CBT Gündem, Sayı 1492, 23 Ekim 2015


Hafta sonu İsparta’da Yeni Kuşak Köy Enstitülüler Derneği’nin (YKKED) Akdeniz bölgesi toplantısı vardı. Köy Enstitüleri aslında ülkemizin dünya eğitim literatürüne, uygulamasıyla orijinal katkıda bulunduğu herhalde tek ve büyük örnektir. Ülkemizin koşullarının yarattığı büyük bir örnek. Bu nedenle de asla unutulmuyor. 
Köy enstitüsünde okuyan öğrenciler bugün yaşlı olmalarına rağmen, ama dünyayı ve ülkeyi en iyi okuyan, şiir sever, kimisi Köy Enstitülerinin simge çalgısı mandolin çalar, anılarını yazar, kitaplara imza atar, toplantılara koşar ve anılarını anlatır. Fikir ve pek çoğu da beden diriliği içinde! Çok önemli bir döneme damga vurmuşlar, sonra Köy Enstitülerinin kurban edilmesi karşısında ağıtlar yakmışlar, ah ülkem diye..
Haklılar, Köy Enstitüleri, “komünist yuvaları” zırvalığıyla ortadan kaldırıldı, ama esas gerçek Anadolu’da bu enstitülerinin yaktığı aydınlanma, bilgi, kavrama, iş üretme, cehaletten kurtulma ışığını söndürmek ve Anadolu’yu güdülmesi gereken insanlarla dolu, yoksul, çaresiz ve ülkeyi yönetmeye aday pis siyasetçilerin at koşturacağı bir alan olarak bırakmaktı. Burada şüphesiz ki emperyalist bloğa kapağı atan ve Türkiye’yi var eden tüm Kurtuluş ve Kuruluş ilkelerinden ve politikalarından vazgeçen teslimiyetçi iradenin büyük payı var.

İFLAH OLMADIK
Köy Enstitülerinin kapatılmasından sonra, Anadolu ve Türkiye bir daha iflah etmedi. Bir millet olmaktan adım adım çıkartıldı; yoksulluğun, mezheplerin, etnisitelerin, keskin ve yok edici siyasi - ideolojik çatışmaların meydanı oldu.
Bugüne bakın.. Sorunlarını kolayca çözebilecek refah içinde, yaratıcı ve bilgili bir ülkenin yurttaşları olarak yaşayacağımıza, parçalanan ve birbirine düşman kamp ve insanlardan oluşan bir ülkeye dönüştük.
Bu durumun nedeni derin cehalettir ve yaşadıklarımız ise cehaletin felaketleri. Köy Enstitüleri gerçekten de ardından gözyaşı dökülecek kadar önemli.
Şimdi mezunlar, öğretmenler, babalar ve onların çocukları ile destek verenler YKKED’yi oluşturdu ve büyük bir kültürel miras olarak yaşatılmaya çalışılıyor. Tabii tepelerinde motor görevi üstlenen Prof. Kemal Kocabaş.. 21 şubesi ve temsilcilikleri var. Dernek “Köy Enstitülerinin düşünsel ve kültürel mirası üzerinden çalışmalar” yapıyor, “toplumsal sorumluluk taşıyan eğitim-kültür örgütü” olarak grev görüyor.
Kocabaş diyor ki: Bu anlamda, eğitimi bir “insanlık hakkı” olarak görerek “laik, demokratik, bilimsel ve karma” eğitimden yana taraftır.”  Şüphesiz ki eğitim sisteminin içinde bulunduğu bugünkü zavallı duruma da haklı sert eleştiriler göndermekte.

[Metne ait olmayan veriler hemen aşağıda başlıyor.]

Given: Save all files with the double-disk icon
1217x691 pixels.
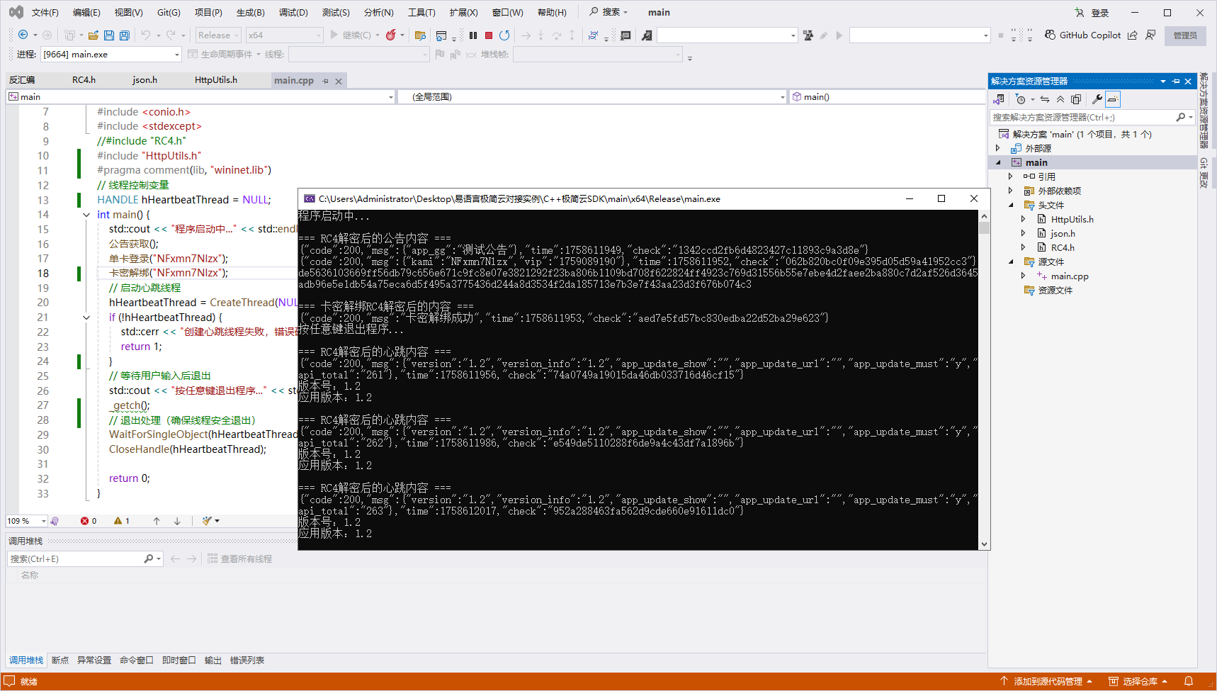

CUMHURİYETİN MAYASINDA VARLAR
Ben ise konuşmamda, Aziz Sancar’ın sözlerine yer verdim “Olağanüstü öğretmenlerim vardı ilkokulda. Öğretmenlerimin çoğu Köy Enstitüleri mezunuydu. Çok idealist insanlardı. Oradaki eğitimi Amerikadaki en iyi ilkokullarda verirler mi bilmiyorum! O zamanlar okullarımız harikaydı..”
Ve bu öğretmenlerin Sancar’ın ailesine söylediği şu sözleri anımsattım: “Bu çocuk çok özel, siz bunun üzerinde durun. Bir yerlere varacak..”
Ayrıca şunu vurguladım: Köy enstitülü öğretmenlerimizin sadece Sancar’in değil, bugün bile hala teslim alınamayan cumhuriyetin mayalanmasında büyük emekleri vardır…
Cumhuriyetin eğitimi: Birlik, beraberlik, bilim, üretim, sevgi, ülke inşası, çağdaş uygarlık, yurttaş, kadınların topluma katılımı, öncü bir ülke temelinde gelişti. Cumhuriyet bu ayaklar üzerinde yükseldi. 
13 yıllık iktidarın eğitimi ise: “Kindar ve dindar” nesil yetiştirmek temelinde inşa ediliyor. ..
Millet, eğitimi saran gerici kuşatmayı sonunda çökertecek. Çünkü Türkiye’nin kuruluş mayasında hem Köy Enstitüleri, hem de çağdaşlığı yaşama isteği, projesi ve engellenemeyecek isteği bulunuyor..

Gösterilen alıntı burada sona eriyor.